* EXERCISE OBJECTIVE: For the word "agent", search the records and show each line in which it occurs.

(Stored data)
********************

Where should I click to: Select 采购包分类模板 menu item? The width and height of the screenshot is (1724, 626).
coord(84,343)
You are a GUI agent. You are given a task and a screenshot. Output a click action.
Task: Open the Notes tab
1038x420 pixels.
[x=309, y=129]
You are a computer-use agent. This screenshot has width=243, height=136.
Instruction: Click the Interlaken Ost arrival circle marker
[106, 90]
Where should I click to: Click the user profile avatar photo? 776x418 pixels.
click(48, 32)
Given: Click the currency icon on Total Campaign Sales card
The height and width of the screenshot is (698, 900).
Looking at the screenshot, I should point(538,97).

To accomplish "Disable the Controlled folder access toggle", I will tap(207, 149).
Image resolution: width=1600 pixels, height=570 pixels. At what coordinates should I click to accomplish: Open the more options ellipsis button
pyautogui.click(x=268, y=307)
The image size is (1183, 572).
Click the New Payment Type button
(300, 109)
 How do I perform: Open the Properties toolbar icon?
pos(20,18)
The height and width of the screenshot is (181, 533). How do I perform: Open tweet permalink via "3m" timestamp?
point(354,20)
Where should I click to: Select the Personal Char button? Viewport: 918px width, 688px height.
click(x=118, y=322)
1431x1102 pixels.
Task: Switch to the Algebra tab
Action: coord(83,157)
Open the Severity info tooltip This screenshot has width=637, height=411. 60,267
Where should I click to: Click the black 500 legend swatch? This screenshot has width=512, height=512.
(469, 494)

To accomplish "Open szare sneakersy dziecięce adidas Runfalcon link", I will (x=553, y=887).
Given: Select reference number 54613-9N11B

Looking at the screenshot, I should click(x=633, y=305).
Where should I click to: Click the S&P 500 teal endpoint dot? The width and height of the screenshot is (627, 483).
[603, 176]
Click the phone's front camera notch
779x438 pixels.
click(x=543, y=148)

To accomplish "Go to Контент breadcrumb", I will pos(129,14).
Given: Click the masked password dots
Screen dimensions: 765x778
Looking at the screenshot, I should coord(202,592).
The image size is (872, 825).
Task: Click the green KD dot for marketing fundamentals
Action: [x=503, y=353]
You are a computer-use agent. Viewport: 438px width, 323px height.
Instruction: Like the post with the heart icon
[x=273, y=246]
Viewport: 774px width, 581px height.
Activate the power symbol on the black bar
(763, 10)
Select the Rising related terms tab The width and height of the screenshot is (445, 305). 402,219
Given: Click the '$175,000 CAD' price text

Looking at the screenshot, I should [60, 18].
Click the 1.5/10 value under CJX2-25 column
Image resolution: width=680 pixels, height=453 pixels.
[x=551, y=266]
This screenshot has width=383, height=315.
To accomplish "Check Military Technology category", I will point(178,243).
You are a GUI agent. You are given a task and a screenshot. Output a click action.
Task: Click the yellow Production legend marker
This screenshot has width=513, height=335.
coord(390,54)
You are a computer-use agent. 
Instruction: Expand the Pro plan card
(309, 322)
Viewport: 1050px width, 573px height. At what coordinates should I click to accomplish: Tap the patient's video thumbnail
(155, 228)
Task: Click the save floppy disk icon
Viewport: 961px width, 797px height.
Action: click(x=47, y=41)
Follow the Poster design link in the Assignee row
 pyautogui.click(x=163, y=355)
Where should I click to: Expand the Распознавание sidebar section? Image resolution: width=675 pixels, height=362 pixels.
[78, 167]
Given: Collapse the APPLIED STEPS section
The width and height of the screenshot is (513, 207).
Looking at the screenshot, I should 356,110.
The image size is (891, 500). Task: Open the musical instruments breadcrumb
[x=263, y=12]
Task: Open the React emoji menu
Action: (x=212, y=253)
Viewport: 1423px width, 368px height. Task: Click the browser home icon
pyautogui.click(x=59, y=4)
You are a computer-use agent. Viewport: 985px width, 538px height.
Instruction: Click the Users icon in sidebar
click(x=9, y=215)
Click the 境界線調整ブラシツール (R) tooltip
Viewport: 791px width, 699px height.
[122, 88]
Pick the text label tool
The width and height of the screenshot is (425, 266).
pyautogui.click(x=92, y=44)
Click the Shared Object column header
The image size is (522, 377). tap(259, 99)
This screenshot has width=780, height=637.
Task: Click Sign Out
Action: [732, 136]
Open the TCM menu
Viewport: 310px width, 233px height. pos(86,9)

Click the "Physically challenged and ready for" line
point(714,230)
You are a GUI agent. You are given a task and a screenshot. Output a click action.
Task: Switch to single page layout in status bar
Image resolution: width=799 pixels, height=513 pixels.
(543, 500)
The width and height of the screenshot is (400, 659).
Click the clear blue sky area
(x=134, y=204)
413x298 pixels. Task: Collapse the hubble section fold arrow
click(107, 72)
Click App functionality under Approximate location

********************

* COMPLETED EXERCISE:
You are a GUI agent. You are given a task and a screenshot. Output a click action.
You are a computer-use agent. This screenshot has width=243, height=136.
You are a computer-use agent. Viewport: 438px width, 323px height.
You are a GUI agent. You are given a task and a screenshot. Output a click action.
You are a computer-use agent. 
You are a computer-use agent. Viewport: 985px width, 538px height.
You are a GUI agent. You are given a task and a screenshot. Output a click action.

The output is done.